Why Learn Optical Character Recognition (OCR)?

Extracting text from images and documents manually can be very tedious and time-consuming. Fortunately, OCR (Optical Character Recognition) can automate this process, allowing you to convert those images into editable and searchable text files.

The techniques you are about to learn can be applied in many applications:

  • Turning physical documents digital: Convert scanned documents, PDFs, or photos of text into editable and searchable files.
  • Automating data entry: Extract information from forms, invoices, receipts, and other documents to automatically populate databases or spreadsheets.
  • Improving accessibility: Create digital text versions of books, menus, or signs for people with visual impairments. Text-to-speech tools can then be used to read the text aloud.
  • Self-driving cars: Recognize traffic signs and license plates for safe navigation.

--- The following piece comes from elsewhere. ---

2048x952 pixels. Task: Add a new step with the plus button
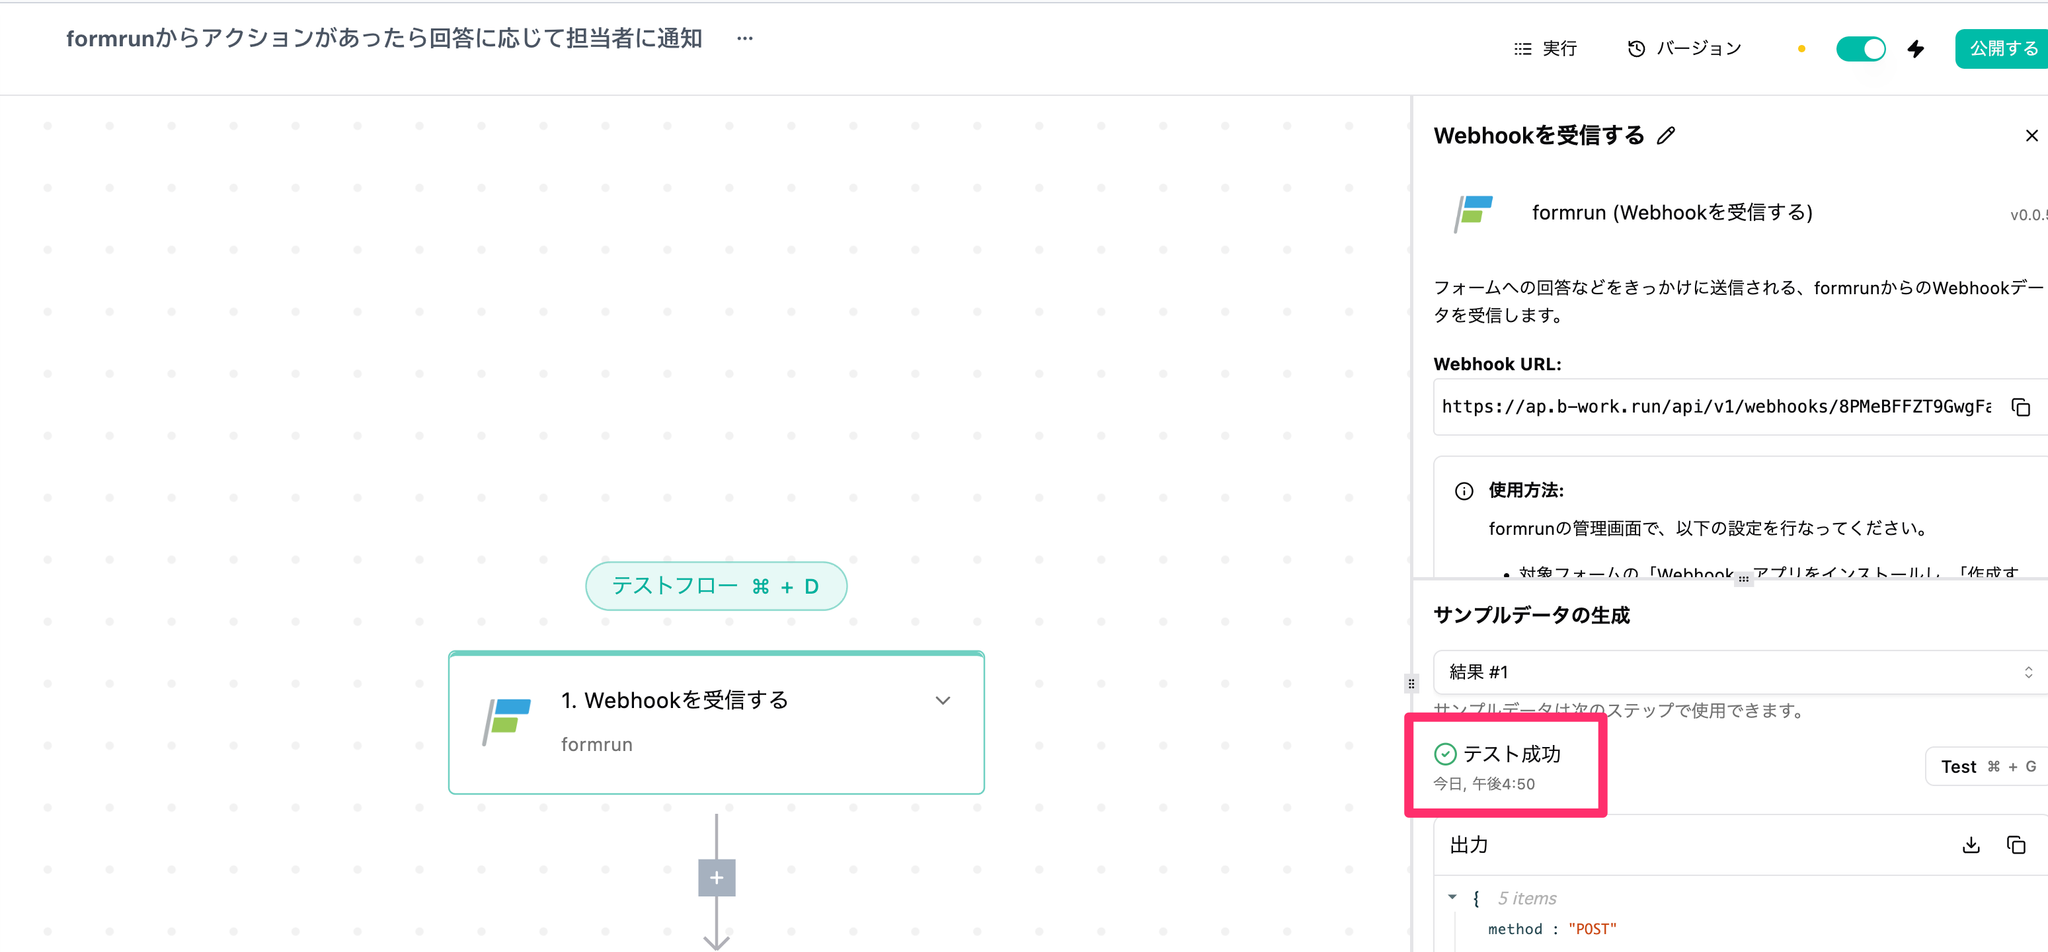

The tutorial will focus on the Tesseract OCR engine and its Python API - PyTesseract. Before we start writing code, let’s briefly review some of the popular libraries dedicated to OCR.

Top Open-Source OCR Libraries in Python

Since OCR is a popular ongoing problem, many open-source libraries try to solve it. In this section, we will cover the ones that gained the most popularity due to their high performance and accuracy.

Tesseract

Tesseract OCR is an open-source optical character recognition engine that is the most popular among developers. Like other tools in this list, Tesseract can take images of text and convert them into editable text.

Advantages

  • Widely used and mature library with a large community
  • Supports over 100 languages
  • Free and open-source

Disadvantages

  • Accuracy can be lower compared to some deep learning-based solutions
  • Limited configuration options

Easy OCR

EasyOCR is a Python library designed for effortless Optical Character Recognition (OCR). It lives up to its name by offering a user-friendly approach to text extraction from images.

Advantages

  • User-friendly and easy to set up
  • High accuracy with deep learning models
  • Supports various languages out-of-the-box

Disadvantages

  • Reliant on pre-trained models, which can be large in size
  • Might be slower than Tesseract for simpler tasks

Keras OCR

Keras-OCR is a Python library built on top of Keras, a popular deep learning framework. It provides out-of-the-box OCR models and an end-to-end training pipeline to build new OCR models.

Advantages

  • Deep learning-based approach, offering high accuracy for various text types
  • Customizable model selection and training
  • Can be more accurate on complex layouts or handwritten text

Disadvantages

  • Requires GPU for optimal performance
  • Steeper learning curve due to its deep learning nature
  • Training custom models can be time-consuming

Here is a table summarizing their differences, advantages, and disadvantages:

Package Name

Advantage

Disadvantages

Tesseract (pytesseract)

Mature, widely used, extensive support

Slower, lower accuracy on complex layouts

EasyOCR

Simple to use, multiple models

Lower accuracy, limited customization

Keras-OCR

Higher accuracy, customizable

Requires GPU, steeper learning curve

In this tutorial, we will focus on PyTesseract, which is Tesseract’s Python API. We will learn how to extract text from simple images, how to draw bounding boxes around text, and perform a case study with a scanned document.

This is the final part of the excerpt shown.